"Death couldn't touch him," says ex-Nervebreakers guitarist Barry Kooda, once part of the local punk scene that birthed Bobby Calverley's alter ego--Bobby Soxx, lead singer (shouter? screamer? growler?) of the band Stick Men with Ray Guns, which existed throughout most of the 1980s. "It sounded like something totally made up when I heard he died of liver damage, because the guy was bulletproof."
Bobby Soxx is that very definition of local legend: More people have heard about him than have actually heard him perform. Everyone who knew him in the late '70s and '80s has one story, if not 100, to tell about him--the time he pissed on this guy, the time he punched that guy, the time he got so fucked-up at one bar that he drank candle wax off of patrons' tables. They are tales that, over time, become the stuff of mythology--for better or worse. Those who knew nothing of his violent temper and had heard only of the name Bobby Soxx (or Stick Men with Ray Guns or Teenage Queers, his first band with the Dirkx brothers) worshipped him, if only because he was there and, somehow, survived.
It's understatement to say Bobby Soxx had lived through a lot: He had been shot at point-blank range; stabbed by burglars, who punctured his lung; incarcerated in Huntsville's prisons and Terrell's mental asylums. He fought with audience members, with members of other bands, with members of his own bands. He drank and drugged so much he insisted that he remembered few of the bad things he did during his lifetime, including the night he beat his live-in girlfriend with his fists, then a tire iron, before urinating on her crumpled, battered body.
"Every fifth day, I asked him if he wanted to quit drinking," Kulcsar says. "He said, 'No, it's all I got. I don't do junk or speed anymore. Drinking's all I got.' He told me when he was living on Greenville, he could panhandle 15, 20 bucks a day, and at $1.25 a quart of beer, that was a lot of 40-ounces. I got him down to four bottles a day, but the damage was done. Everybody told me he had more chances than most. One of the originals we wrote was called 'Scarred.' It said, 'I've taken a bullet/I've taken a blade/I'm scarred.' He said he deserved it. He wasn't bitter at anyone. One of his personalities knew the consequences of his actions. At one time in his life there was a good guy there, but somewhere and somehow that person got squelched."
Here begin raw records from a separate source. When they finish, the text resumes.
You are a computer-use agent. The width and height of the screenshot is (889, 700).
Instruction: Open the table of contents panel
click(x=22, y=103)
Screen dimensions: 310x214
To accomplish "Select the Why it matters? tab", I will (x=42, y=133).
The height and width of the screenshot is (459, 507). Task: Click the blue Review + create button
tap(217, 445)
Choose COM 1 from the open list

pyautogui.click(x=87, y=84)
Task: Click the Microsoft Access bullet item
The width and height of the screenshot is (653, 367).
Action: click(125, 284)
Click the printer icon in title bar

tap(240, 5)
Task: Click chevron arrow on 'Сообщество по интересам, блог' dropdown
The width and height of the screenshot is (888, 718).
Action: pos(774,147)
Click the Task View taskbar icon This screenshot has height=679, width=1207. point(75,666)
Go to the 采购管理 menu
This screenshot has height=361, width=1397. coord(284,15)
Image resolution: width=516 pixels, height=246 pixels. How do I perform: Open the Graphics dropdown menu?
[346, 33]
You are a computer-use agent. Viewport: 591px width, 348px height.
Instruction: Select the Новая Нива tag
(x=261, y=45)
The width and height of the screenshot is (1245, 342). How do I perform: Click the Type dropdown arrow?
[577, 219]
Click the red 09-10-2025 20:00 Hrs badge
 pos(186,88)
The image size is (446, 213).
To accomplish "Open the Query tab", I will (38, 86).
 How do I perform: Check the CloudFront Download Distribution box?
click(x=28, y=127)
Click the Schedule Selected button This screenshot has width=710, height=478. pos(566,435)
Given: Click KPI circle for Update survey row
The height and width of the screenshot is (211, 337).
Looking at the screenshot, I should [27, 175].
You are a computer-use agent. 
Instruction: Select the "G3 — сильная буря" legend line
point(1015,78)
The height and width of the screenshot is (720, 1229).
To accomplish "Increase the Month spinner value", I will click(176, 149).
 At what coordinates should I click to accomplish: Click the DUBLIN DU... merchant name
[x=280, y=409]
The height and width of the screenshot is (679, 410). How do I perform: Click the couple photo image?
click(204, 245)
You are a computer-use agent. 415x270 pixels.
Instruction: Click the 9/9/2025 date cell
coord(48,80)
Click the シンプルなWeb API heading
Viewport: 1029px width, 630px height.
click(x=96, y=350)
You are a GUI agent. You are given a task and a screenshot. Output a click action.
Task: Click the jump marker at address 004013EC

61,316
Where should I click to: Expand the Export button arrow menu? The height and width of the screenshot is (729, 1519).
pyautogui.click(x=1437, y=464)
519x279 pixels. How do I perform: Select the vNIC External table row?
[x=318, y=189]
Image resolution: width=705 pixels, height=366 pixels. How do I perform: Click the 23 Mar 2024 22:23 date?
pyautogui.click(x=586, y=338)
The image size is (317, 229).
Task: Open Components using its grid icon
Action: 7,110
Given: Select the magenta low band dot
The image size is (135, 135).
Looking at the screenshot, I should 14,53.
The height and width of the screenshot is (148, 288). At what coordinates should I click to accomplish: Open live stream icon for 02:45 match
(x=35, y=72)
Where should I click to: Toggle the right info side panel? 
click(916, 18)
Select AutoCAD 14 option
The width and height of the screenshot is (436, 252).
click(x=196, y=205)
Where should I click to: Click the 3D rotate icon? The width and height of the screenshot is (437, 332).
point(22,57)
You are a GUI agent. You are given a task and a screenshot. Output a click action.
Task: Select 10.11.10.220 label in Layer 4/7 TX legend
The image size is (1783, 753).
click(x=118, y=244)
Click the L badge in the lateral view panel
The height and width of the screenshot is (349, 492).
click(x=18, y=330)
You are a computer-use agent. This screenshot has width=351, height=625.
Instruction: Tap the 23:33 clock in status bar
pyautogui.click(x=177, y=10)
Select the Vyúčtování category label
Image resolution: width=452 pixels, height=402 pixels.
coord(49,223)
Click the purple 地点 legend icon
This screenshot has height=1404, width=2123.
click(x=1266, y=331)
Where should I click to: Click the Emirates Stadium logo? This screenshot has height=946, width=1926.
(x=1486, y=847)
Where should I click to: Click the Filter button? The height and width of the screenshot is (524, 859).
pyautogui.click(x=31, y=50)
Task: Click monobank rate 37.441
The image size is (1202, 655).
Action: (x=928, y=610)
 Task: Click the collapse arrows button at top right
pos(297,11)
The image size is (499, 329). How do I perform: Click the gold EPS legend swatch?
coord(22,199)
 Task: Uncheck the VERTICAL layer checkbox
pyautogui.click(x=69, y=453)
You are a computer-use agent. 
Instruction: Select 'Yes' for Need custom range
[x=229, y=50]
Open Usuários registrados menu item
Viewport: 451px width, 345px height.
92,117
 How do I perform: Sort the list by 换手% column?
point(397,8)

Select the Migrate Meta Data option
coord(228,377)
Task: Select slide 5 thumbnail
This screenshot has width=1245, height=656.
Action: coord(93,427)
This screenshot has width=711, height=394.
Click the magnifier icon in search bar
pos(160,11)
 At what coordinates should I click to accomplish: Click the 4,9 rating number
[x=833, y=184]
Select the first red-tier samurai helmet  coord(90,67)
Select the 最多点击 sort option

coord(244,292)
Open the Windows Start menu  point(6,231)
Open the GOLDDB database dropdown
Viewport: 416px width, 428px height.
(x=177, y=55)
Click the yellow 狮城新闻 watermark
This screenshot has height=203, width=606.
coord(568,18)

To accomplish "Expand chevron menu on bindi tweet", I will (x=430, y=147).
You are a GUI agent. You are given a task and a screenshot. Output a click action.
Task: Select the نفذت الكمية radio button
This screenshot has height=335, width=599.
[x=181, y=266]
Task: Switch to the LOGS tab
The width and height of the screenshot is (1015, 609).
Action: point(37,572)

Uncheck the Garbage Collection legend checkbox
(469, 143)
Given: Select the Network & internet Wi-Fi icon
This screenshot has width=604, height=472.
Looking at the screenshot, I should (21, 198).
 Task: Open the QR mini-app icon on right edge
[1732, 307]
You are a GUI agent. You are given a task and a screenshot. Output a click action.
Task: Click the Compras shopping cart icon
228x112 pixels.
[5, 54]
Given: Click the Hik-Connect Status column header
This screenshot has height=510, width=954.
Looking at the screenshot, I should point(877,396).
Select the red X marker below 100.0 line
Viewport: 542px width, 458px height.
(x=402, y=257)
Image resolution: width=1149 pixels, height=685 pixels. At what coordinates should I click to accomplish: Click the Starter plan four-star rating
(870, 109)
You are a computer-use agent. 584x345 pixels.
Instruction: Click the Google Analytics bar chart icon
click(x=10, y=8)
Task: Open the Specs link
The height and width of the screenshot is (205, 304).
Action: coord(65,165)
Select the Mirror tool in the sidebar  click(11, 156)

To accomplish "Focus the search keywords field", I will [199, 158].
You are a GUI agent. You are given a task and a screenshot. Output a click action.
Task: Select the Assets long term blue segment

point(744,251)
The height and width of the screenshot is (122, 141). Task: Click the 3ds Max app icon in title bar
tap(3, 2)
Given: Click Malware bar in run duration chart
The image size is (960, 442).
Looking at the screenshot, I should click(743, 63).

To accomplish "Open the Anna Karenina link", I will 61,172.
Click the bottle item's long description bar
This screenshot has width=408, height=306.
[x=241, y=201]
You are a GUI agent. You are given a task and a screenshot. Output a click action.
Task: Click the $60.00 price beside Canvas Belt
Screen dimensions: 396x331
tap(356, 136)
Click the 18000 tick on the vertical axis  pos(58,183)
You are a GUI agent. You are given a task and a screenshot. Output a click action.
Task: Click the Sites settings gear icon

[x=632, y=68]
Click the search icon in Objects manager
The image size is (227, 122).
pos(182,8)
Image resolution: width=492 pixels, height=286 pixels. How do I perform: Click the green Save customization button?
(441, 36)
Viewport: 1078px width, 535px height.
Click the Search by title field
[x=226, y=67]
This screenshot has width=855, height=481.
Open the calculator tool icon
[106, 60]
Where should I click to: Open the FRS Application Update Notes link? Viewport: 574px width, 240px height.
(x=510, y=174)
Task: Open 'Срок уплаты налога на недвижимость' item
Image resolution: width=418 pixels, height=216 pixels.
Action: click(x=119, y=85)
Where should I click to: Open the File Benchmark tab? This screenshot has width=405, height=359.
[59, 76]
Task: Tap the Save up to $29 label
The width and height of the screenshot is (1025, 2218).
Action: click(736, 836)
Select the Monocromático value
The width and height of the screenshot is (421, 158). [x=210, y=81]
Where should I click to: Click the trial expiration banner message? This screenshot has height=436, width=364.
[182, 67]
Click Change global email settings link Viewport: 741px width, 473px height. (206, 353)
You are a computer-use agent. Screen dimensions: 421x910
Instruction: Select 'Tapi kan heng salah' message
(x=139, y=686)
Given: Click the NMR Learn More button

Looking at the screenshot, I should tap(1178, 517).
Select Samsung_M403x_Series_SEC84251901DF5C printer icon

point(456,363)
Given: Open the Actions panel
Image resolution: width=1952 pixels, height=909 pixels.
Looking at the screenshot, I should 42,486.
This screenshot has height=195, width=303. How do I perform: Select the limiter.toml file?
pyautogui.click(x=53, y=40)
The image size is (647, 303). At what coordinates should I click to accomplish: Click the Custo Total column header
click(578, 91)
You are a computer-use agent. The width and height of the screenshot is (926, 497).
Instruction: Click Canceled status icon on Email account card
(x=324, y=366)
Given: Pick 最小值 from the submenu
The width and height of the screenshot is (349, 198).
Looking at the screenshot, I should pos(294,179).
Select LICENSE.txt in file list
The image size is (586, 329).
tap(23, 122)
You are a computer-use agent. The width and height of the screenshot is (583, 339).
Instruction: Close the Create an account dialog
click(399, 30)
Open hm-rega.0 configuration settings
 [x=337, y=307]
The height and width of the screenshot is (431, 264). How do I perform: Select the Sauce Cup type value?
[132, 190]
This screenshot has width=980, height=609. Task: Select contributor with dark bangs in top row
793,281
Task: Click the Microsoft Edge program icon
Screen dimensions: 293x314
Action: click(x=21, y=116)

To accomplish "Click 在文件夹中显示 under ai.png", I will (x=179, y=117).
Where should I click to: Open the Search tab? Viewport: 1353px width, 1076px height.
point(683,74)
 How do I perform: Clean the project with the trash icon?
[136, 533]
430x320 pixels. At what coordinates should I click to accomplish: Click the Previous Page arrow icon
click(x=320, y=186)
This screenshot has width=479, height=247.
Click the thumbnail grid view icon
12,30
Even those who want only to say nice things about Bobby Soxx have a hard time finding any. Nancy Soxx lived with Bobby from 1973 till the early '80s; she long ago went straight and left behind the punk-rock lifestyle. They met through Nancy's sister, who attended high school with Bobby at Sunset. Nancy thought Bobby was cute back then, a regular little hippie with hair down to his shoulders. The girls thought he was cute, and back then he was. After all, he was not so far-removed from his days in a Christian youth group, of which Bobby insisted he had been part when he was a kid.
Nancy--who doesn't want her last name used; "just say 'Nancy Soxx,'" she insists even now--isn't quite sure when her boyfriend made the transition from hippie to punk, only that by the late 1970s he had become enamored of the Ramones, Blondie, and Robert Gordon--the latter of whom they went to hear at the old Agora Ballroom in 1979. Before the show, there was a punk-new-wave talent contest, and Bobby entered, wearing a red-and-white-checked shirt and straight-legged girl's Levi's, with his hair sticking straight up. For his trouble, he took home a 1953 Seaburg jukebox stocked with 100 records. That night, he introduced himself to the crowd as Bobby Soxx. The nickname stuck.
"We had a lot of friends in punk bands, and we were hanging out with them," Nancy recalls. "He decided he wanted to sing, so he formed his own style, and different bands decided he could play with them. We had a lot of fun with them, and we hung out at some neat clothing places, like Ec-lec-tricity. We got into the scene of dressing, the fun clothing, and things like that. It was a fun time, but he changed. He turned me off after a while. I was quite a bit older than he was. I'm 55 now, and he never grew up. He did everything to the extreme, and I just couldn't live like that anymore. It broke his heart. He was a big crybaby, but I had to do it. I was sick of it. I finally got enough, and I'm still alive."
The night before he died, Bobby, who had been living with girlfriend, local artist Sunny Delipsy, called Nancy. They hadn't spoken since his release from prison, and she wanted nothing to do with him. Nancy says Bobby called to tell her only one thing: He would love her till the day he died.